Entries from a dataset:

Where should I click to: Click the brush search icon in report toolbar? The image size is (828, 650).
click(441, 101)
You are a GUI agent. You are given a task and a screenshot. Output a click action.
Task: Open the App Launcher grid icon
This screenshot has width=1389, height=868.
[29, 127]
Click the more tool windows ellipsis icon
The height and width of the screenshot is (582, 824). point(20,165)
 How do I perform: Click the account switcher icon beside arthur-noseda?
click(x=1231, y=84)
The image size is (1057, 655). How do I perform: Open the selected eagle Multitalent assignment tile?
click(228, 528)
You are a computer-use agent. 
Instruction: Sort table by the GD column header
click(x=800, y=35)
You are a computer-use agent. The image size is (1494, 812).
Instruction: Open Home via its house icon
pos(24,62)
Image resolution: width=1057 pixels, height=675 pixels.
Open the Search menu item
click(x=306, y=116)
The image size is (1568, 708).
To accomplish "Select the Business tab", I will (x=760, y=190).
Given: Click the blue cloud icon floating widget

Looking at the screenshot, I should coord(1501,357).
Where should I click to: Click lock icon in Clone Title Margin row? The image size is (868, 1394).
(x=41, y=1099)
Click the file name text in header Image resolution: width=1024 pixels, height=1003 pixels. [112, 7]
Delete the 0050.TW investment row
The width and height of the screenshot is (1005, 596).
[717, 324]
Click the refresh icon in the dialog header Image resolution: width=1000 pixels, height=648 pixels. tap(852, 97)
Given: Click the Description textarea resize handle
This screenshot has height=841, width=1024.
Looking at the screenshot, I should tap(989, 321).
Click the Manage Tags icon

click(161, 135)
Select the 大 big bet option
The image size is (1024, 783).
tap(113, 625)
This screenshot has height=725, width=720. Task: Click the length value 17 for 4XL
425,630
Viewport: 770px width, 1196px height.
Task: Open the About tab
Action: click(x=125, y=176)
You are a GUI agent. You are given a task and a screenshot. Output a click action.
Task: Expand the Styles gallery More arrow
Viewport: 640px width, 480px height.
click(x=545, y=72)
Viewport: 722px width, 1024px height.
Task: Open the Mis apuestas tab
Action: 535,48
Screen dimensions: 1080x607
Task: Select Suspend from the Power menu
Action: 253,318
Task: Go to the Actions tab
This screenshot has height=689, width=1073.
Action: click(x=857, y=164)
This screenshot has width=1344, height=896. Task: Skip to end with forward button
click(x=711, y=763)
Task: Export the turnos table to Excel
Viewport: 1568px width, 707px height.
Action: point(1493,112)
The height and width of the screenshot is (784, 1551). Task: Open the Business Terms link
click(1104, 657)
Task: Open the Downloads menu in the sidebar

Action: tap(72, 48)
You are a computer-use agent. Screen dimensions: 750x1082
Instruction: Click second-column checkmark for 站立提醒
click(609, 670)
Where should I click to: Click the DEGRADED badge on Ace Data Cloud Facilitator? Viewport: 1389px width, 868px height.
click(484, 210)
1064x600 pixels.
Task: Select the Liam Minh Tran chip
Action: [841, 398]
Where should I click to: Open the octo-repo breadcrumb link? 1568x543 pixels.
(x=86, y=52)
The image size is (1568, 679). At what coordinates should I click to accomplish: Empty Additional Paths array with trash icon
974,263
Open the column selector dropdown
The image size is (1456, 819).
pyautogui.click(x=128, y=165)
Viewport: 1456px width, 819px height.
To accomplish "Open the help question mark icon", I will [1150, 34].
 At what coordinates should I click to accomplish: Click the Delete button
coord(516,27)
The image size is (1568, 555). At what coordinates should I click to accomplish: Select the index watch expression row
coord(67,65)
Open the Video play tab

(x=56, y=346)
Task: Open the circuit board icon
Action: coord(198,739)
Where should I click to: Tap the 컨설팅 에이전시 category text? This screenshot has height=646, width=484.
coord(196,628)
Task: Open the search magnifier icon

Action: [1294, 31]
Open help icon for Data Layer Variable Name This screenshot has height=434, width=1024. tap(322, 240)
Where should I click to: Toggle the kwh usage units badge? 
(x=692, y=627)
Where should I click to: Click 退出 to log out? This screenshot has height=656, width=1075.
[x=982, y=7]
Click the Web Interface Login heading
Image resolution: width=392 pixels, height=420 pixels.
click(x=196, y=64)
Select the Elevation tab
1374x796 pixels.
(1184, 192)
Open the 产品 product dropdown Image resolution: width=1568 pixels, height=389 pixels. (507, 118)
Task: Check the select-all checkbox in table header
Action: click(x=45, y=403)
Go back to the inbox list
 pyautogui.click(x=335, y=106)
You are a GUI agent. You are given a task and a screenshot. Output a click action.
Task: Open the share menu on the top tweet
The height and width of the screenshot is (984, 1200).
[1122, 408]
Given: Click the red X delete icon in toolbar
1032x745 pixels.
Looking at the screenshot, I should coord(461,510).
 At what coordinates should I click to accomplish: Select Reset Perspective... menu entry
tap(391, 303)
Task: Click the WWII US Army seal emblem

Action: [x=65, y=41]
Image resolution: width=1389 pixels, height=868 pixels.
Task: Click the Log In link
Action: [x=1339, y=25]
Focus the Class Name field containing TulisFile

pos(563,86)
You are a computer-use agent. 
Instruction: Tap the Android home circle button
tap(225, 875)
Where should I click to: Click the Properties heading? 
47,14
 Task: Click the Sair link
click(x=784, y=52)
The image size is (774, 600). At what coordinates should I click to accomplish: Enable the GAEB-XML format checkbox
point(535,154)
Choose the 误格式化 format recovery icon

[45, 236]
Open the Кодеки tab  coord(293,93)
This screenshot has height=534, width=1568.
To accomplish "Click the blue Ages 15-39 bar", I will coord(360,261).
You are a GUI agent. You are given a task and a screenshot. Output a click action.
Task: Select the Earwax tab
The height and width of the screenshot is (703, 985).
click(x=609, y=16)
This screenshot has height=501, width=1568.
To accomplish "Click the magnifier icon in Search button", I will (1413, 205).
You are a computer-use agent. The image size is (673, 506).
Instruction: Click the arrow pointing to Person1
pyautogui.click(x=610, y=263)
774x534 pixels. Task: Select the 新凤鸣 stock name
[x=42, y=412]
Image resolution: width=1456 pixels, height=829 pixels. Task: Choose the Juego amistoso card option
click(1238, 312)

> **Task to complete**: Reproduce every item above verbatim, line for line, with no changes.

> **Task response**:
Where should I click to: Click the brush search icon in report toolbar? The image size is (828, 650).
click(441, 101)
You are a GUI agent. You are given a task and a screenshot. Output a click action.
Task: Open the App Launcher grid icon
This screenshot has width=1389, height=868.
[29, 127]
Click the more tool windows ellipsis icon
The height and width of the screenshot is (582, 824). point(20,165)
 How do I perform: Click the account switcher icon beside arthur-noseda?
click(x=1231, y=84)
The image size is (1057, 655). How do I perform: Open the selected eagle Multitalent assignment tile?
click(228, 528)
You are a computer-use agent. 
Instruction: Sort table by the GD column header
click(x=800, y=35)
You are a computer-use agent. The image size is (1494, 812).
Instruction: Open Home via its house icon
pos(24,62)
Image resolution: width=1057 pixels, height=675 pixels.
Open the Search menu item
click(x=306, y=116)
The image size is (1568, 708).
To accomplish "Select the Business tab", I will (x=760, y=190).
Given: Click the blue cloud icon floating widget

Looking at the screenshot, I should coord(1501,357).
Where should I click to: Click lock icon in Clone Title Margin row? The image size is (868, 1394).
(x=41, y=1099)
Click the file name text in header Image resolution: width=1024 pixels, height=1003 pixels. [112, 7]
Delete the 0050.TW investment row
The width and height of the screenshot is (1005, 596).
[717, 324]
Click the refresh icon in the dialog header Image resolution: width=1000 pixels, height=648 pixels. tap(852, 97)
Given: Click the Description textarea resize handle
This screenshot has height=841, width=1024.
Looking at the screenshot, I should tap(989, 321).
Click the Manage Tags icon

click(161, 135)
Select the 大 big bet option
The image size is (1024, 783).
tap(113, 625)
This screenshot has height=725, width=720. Task: Click the length value 17 for 4XL
425,630
Viewport: 770px width, 1196px height.
Task: Open the About tab
Action: click(x=125, y=176)
You are a GUI agent. You are given a task and a screenshot. Output a click action.
Task: Expand the Styles gallery More arrow
Viewport: 640px width, 480px height.
click(x=545, y=72)
Viewport: 722px width, 1024px height.
Task: Open the Mis apuestas tab
Action: 535,48
Screen dimensions: 1080x607
Task: Select Suspend from the Power menu
Action: 253,318
Task: Go to the Actions tab
This screenshot has height=689, width=1073.
Action: click(x=857, y=164)
This screenshot has width=1344, height=896. Task: Skip to end with forward button
click(x=711, y=763)
Task: Export the turnos table to Excel
Viewport: 1568px width, 707px height.
Action: point(1493,112)
The height and width of the screenshot is (784, 1551). Task: Open the Business Terms link
click(1104, 657)
Task: Open the Downloads menu in the sidebar

Action: tap(72, 48)
You are a computer-use agent. Screen dimensions: 750x1082
Instruction: Click second-column checkmark for 站立提醒
click(609, 670)
Where should I click to: Click the DEGRADED badge on Ace Data Cloud Facilitator? Viewport: 1389px width, 868px height.
click(484, 210)
1064x600 pixels.
Task: Select the Liam Minh Tran chip
Action: [841, 398]
Where should I click to: Open the octo-repo breadcrumb link? 1568x543 pixels.
(x=86, y=52)
The image size is (1568, 679). At what coordinates should I click to accomplish: Empty Additional Paths array with trash icon
974,263
Open the column selector dropdown
The image size is (1456, 819).
pyautogui.click(x=128, y=165)
Viewport: 1456px width, 819px height.
To accomplish "Open the help question mark icon", I will [1150, 34].
 At what coordinates should I click to accomplish: Click the Delete button
coord(516,27)
The image size is (1568, 555). At what coordinates should I click to accomplish: Select the index watch expression row
coord(67,65)
Open the Video play tab

(x=56, y=346)
Task: Open the circuit board icon
Action: coord(198,739)
Where should I click to: Tap the 컨설팅 에이전시 category text? This screenshot has height=646, width=484.
coord(196,628)
Task: Open the search magnifier icon

Action: [1294, 31]
Open help icon for Data Layer Variable Name This screenshot has height=434, width=1024. tap(322, 240)
Where should I click to: Toggle the kwh usage units badge? 
(x=692, y=627)
Where should I click to: Click 退出 to log out? This screenshot has height=656, width=1075.
[x=982, y=7]
Click the Web Interface Login heading
Image resolution: width=392 pixels, height=420 pixels.
click(x=196, y=64)
Select the Elevation tab
1374x796 pixels.
(1184, 192)
Open the 产品 product dropdown Image resolution: width=1568 pixels, height=389 pixels. (507, 118)
Task: Check the select-all checkbox in table header
Action: click(x=45, y=403)
Go back to the inbox list
 pyautogui.click(x=335, y=106)
You are a GUI agent. You are given a task and a screenshot. Output a click action.
Task: Open the share menu on the top tweet
The height and width of the screenshot is (984, 1200).
[1122, 408]
Given: Click the red X delete icon in toolbar
1032x745 pixels.
Looking at the screenshot, I should coord(461,510).
 At what coordinates should I click to accomplish: Select Reset Perspective... menu entry
tap(391, 303)
Task: Click the WWII US Army seal emblem

Action: [x=65, y=41]
Image resolution: width=1389 pixels, height=868 pixels.
Task: Click the Log In link
Action: [x=1339, y=25]
Focus the Class Name field containing TulisFile

pos(563,86)
You are a computer-use agent. 
Instruction: Tap the Android home circle button
tap(225, 875)
Where should I click to: Click the Properties heading? 
47,14
 Task: Click the Sair link
click(x=784, y=52)
The image size is (774, 600). At what coordinates should I click to accomplish: Enable the GAEB-XML format checkbox
point(535,154)
Choose the 误格式化 format recovery icon

[45, 236]
Open the Кодеки tab  coord(293,93)
This screenshot has height=534, width=1568.
To accomplish "Click the blue Ages 15-39 bar", I will coord(360,261).
You are a GUI agent. You are given a task and a screenshot. Output a click action.
Task: Select the Earwax tab
The height and width of the screenshot is (703, 985).
click(x=609, y=16)
This screenshot has height=501, width=1568.
To accomplish "Click the magnifier icon in Search button", I will (1413, 205).
You are a computer-use agent. The image size is (673, 506).
Instruction: Click the arrow pointing to Person1
pyautogui.click(x=610, y=263)
774x534 pixels. Task: Select the 新凤鸣 stock name
[x=42, y=412]
Image resolution: width=1456 pixels, height=829 pixels. Task: Choose the Juego amistoso card option
click(1238, 312)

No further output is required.